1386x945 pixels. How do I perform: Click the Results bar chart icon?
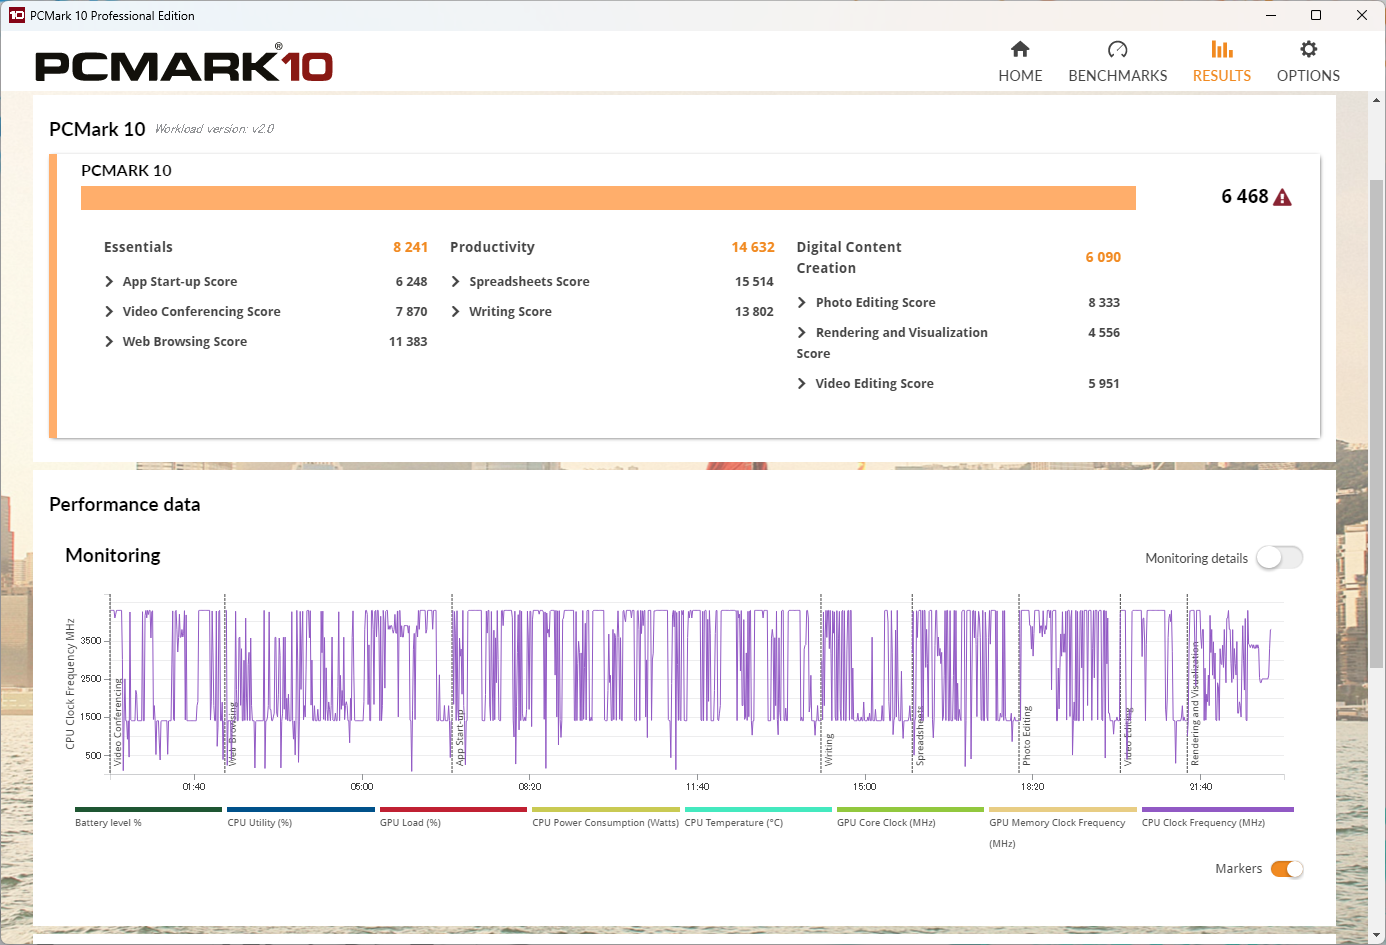click(1221, 49)
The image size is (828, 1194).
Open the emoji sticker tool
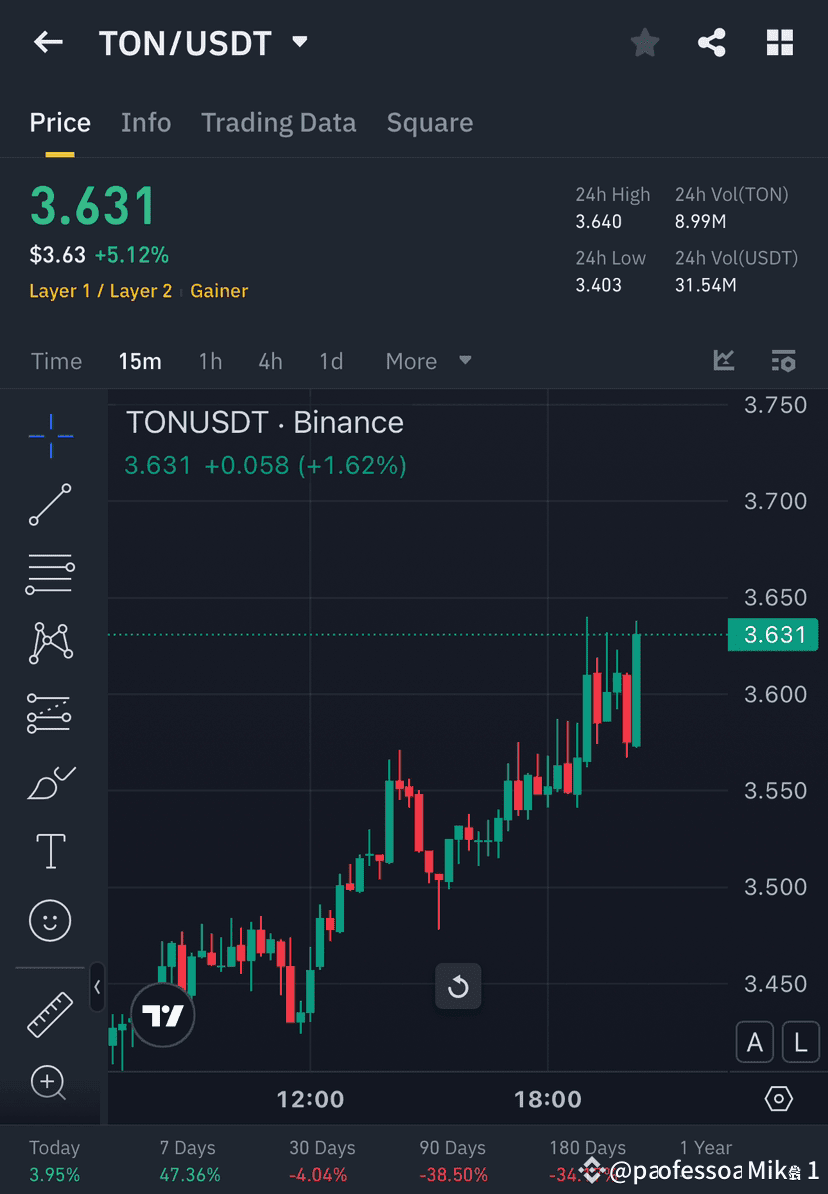tap(50, 921)

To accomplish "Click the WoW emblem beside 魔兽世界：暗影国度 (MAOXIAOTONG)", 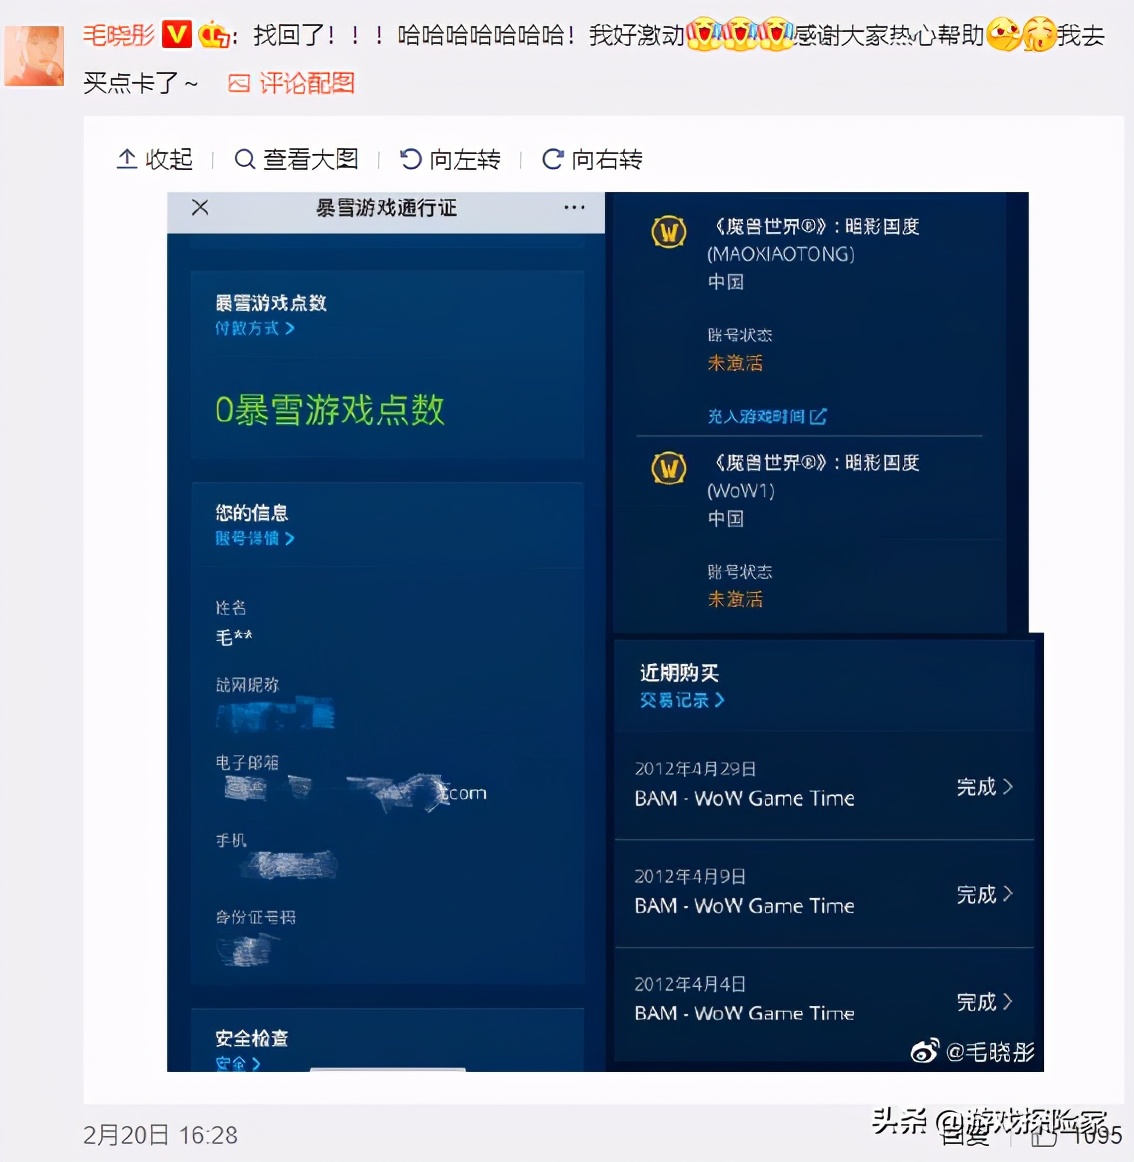I will (x=668, y=231).
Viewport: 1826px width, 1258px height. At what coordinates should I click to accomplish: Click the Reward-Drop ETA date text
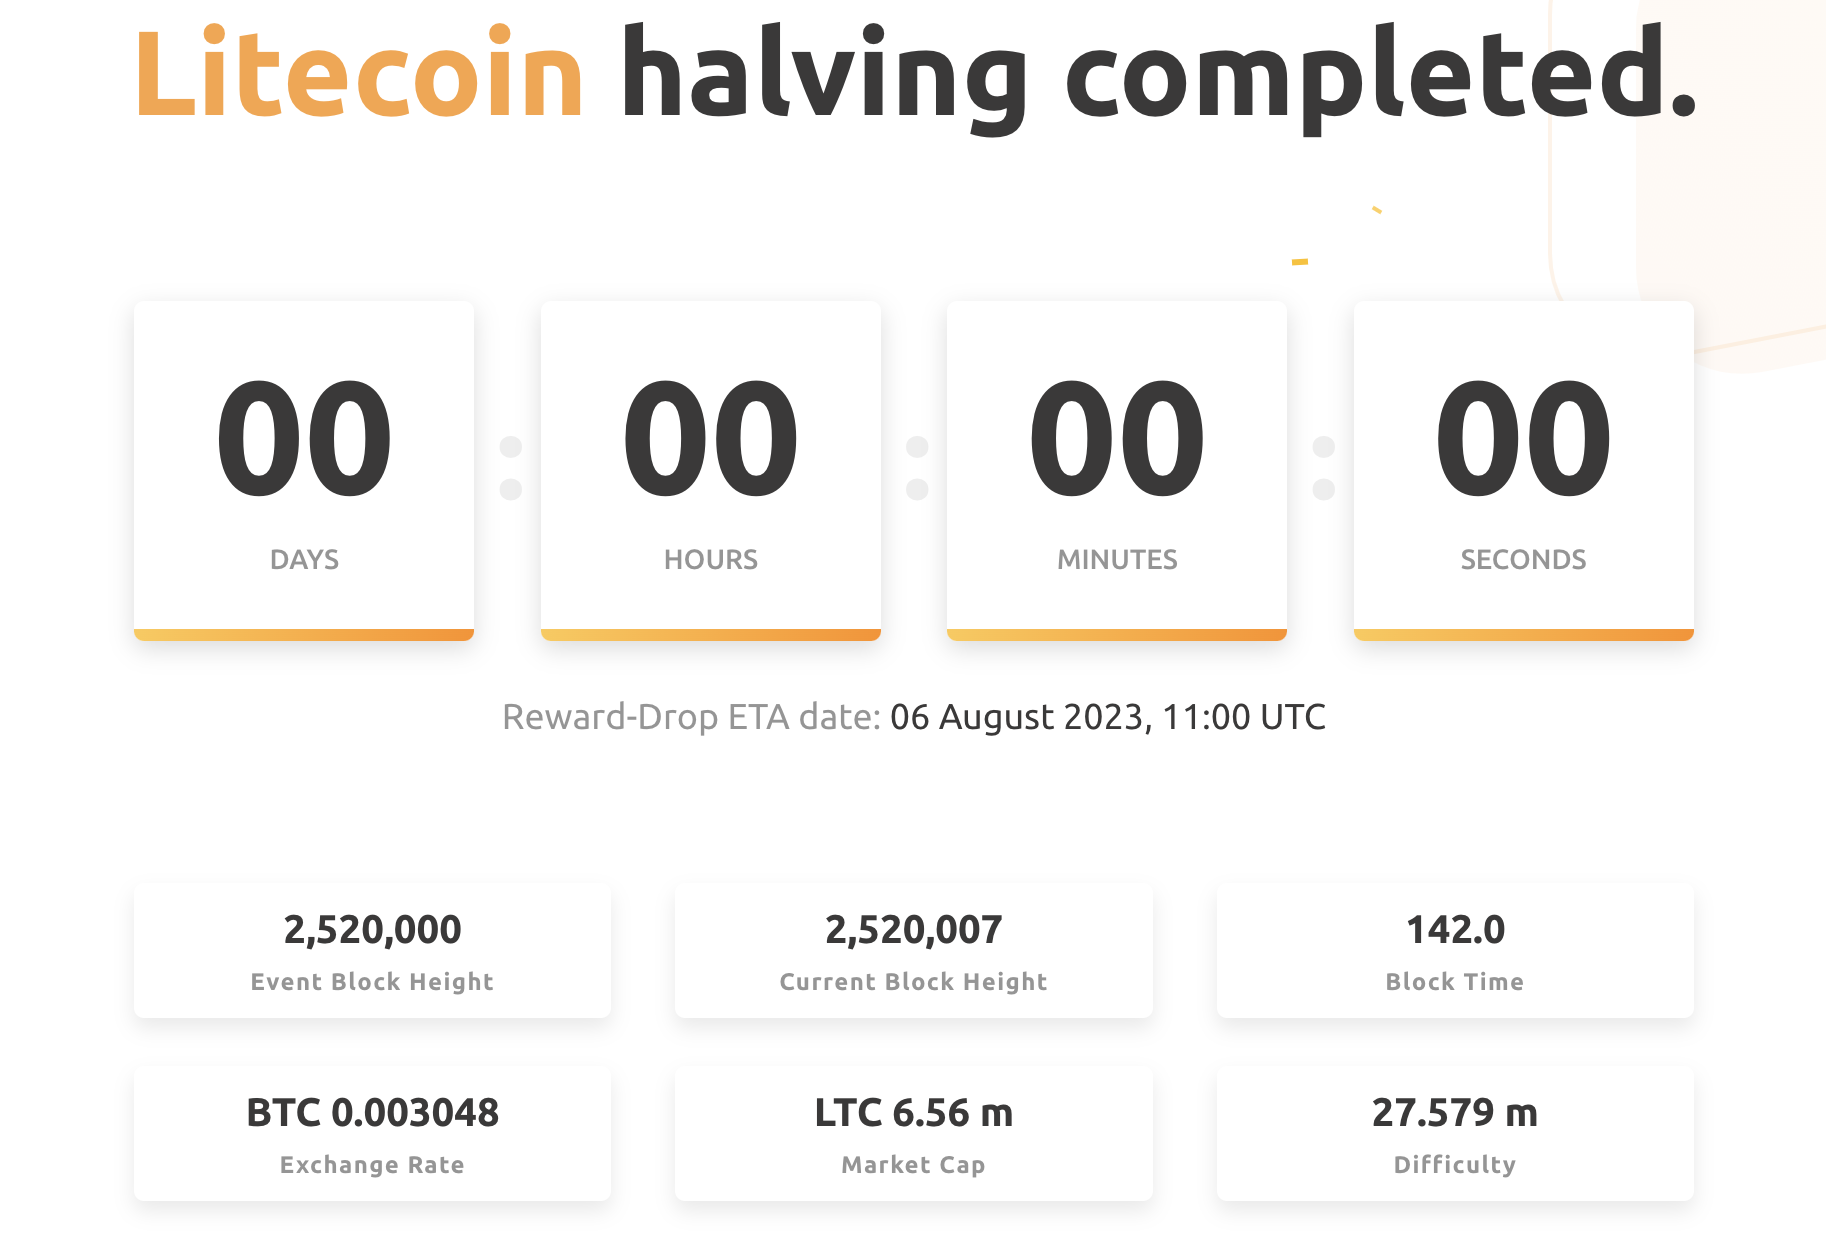tap(691, 717)
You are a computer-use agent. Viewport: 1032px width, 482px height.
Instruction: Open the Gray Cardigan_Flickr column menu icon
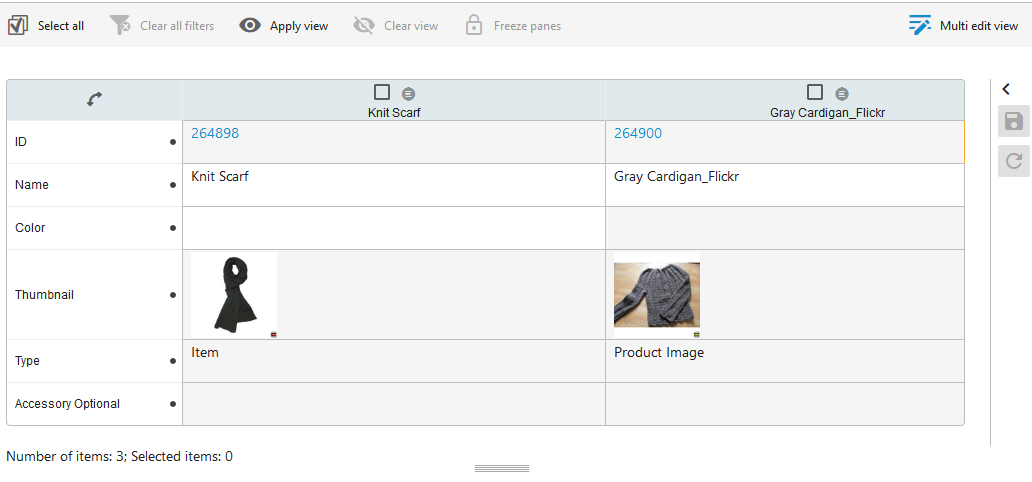[x=842, y=93]
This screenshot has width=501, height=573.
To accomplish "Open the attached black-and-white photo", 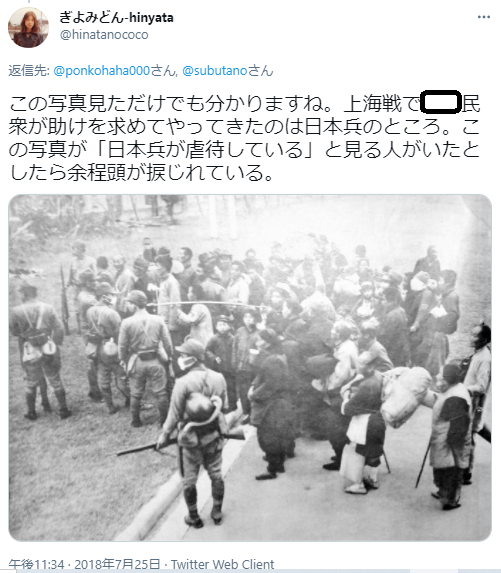I will 250,368.
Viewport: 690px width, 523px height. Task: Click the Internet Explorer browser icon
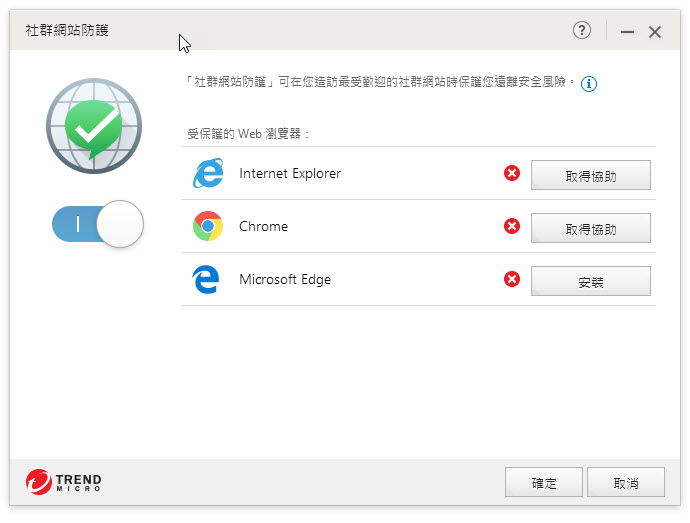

- - -

▸ **Assignment**
Out of the records above, return only the lines from the one with "You are a computer-use" through the one with "This screenshot has width=501, height=573.", exactly, and none of the pictures.

▸ **Finished task**
You are a computer-use agent. Viewport: 1032px width, 482px height.
Instruction: Open the Gray Cardigan_Flickr column menu icon
[x=842, y=93]
This screenshot has width=501, height=573.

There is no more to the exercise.